▶ [EXERCISE]
Locate each line in the entries below that contains the word "agent", and copy those lines out in full.

▶ [DATASET RECORDS]
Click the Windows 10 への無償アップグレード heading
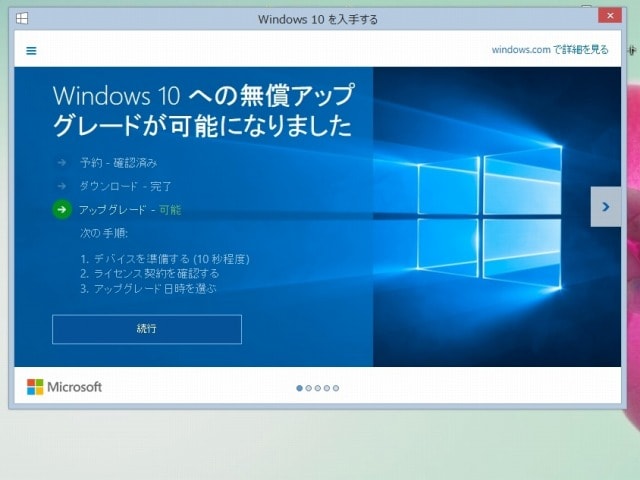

...

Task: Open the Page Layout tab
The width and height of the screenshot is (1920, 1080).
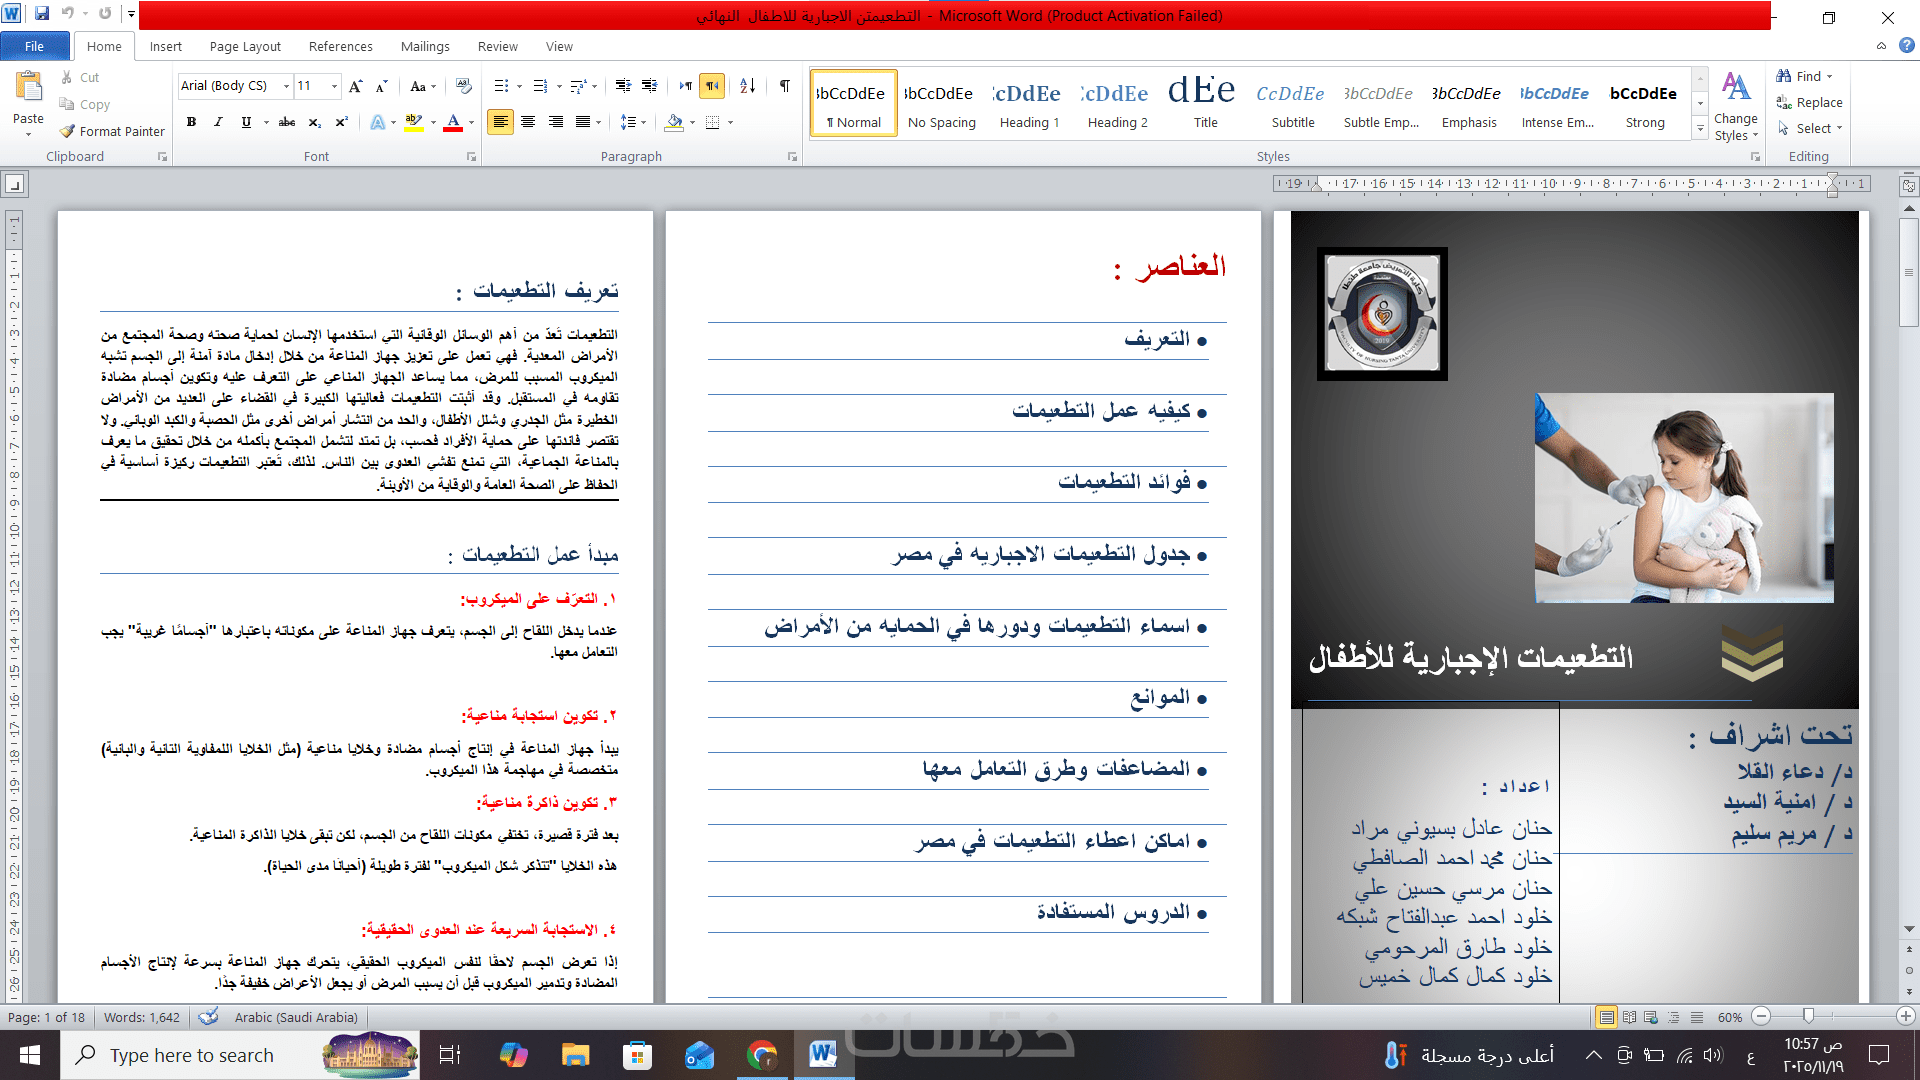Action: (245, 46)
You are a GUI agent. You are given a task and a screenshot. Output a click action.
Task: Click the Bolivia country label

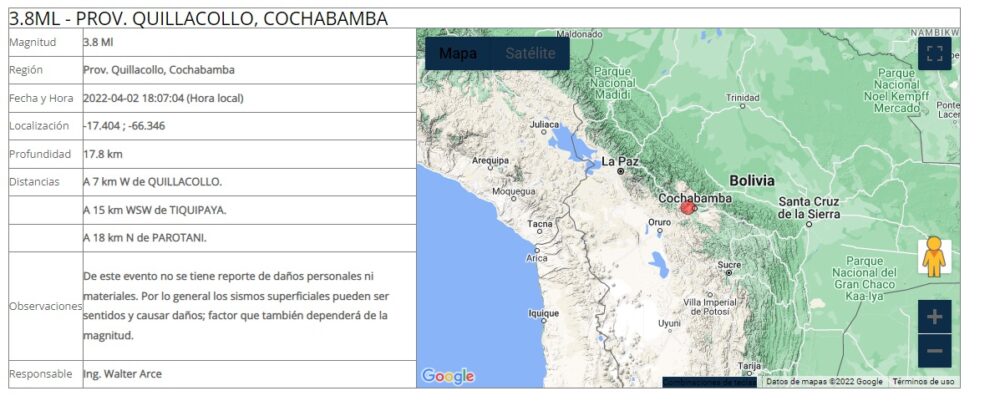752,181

==

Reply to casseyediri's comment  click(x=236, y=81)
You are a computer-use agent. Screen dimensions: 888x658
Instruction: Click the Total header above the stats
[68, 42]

▶ [ANSWER BELOW]
You are a GUI agent. You are given a task and a screenshot. Output a click action.
You are a computer-use agent. Screen dimensions: 888x658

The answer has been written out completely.